Robert Rauschenberg's contribution to Modern and Contemporary Art is inescapable. In the face of once steep skepticism from the curatorial and critical community of New York, Rauschenberg boldly blew apart the archaic restrictions of medium specificity, advancing the use of experimental techniques, collage work, painting-sculptures and sculpture-paintings (Combines), and even gifting Pop Art its quintessential medium of screen-printing (previously used almost exclusively by industry). Museums and prominent collectors quickly reversed course, seeing the power of the new forms Rauschenberg had pioneered. Through their patronage they drastically increased the artist's value, paving the way to sanctioning these new ways of visual thinking. After Rauschenberg, the dialectic between three and two-dimensional work, and the distinction between the everyday and artwork itself would never be the same.
If there was but one area within which Rauschenberg shifted the paradigm even more than through his material brilliance, it is through his unwavering belief in the power of art to do actual good - and so it is with great pride that Hamilton-Selway Fine Art presents Tribute 21, a gorgeous suite of Rauschenberg prints dedicated to twenty-one individuals who have shaped twenty-one humanitarian fields for the better.

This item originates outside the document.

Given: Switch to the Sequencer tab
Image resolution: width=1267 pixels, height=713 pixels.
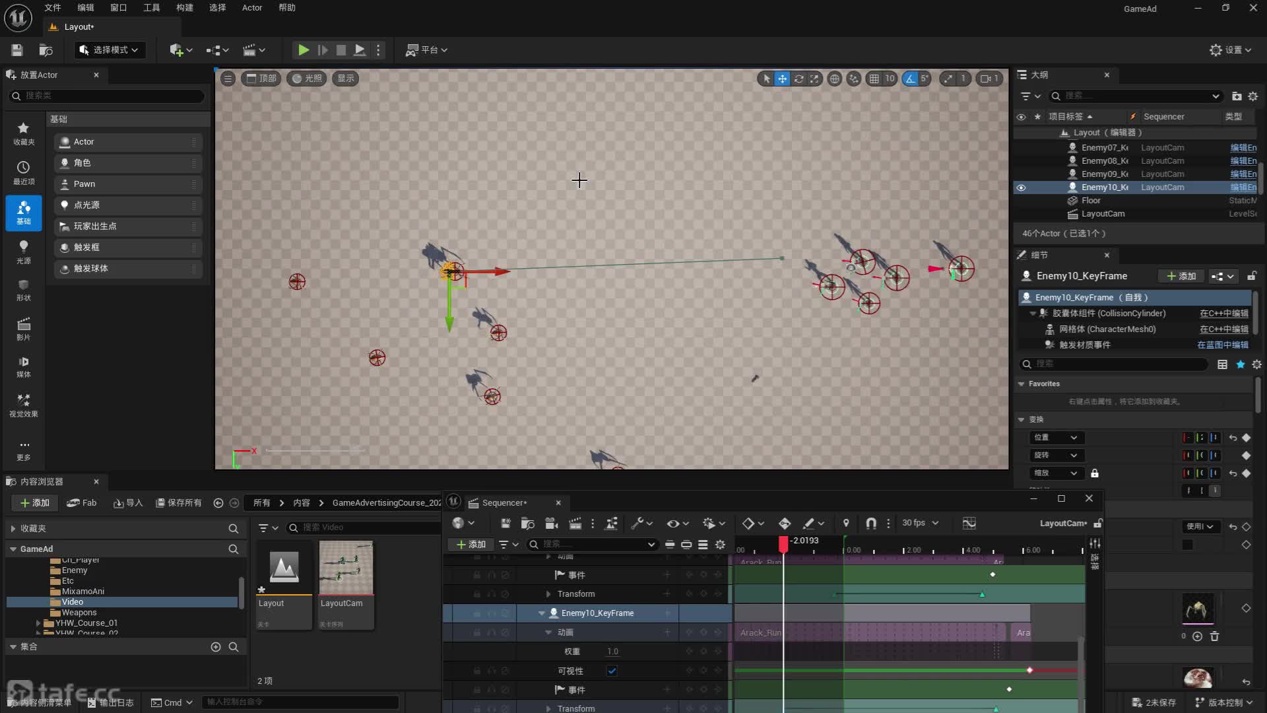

Produced in collaboration with Master Printer, Bill Goldstone, and supported by Japanese corporation Felissimo, these works range in theme from Literature (Toni Morrison) to Peace (Mikhail Gorbachev), from Sports (Bonny Plair) to Environment (Al Gore). Though at times straightforward imagery, and at others, mysterious but poetic visual metaphor, these sought-after prints broadcast the power of single individuals to drastically change the course of humanity for the better through their given area of expertise. A perfect signature addition to any serious collection of Contemporary Art, Tribute 21 is quite a fitting representation of Rauschenberg himself and his own vast influence on visual culture today.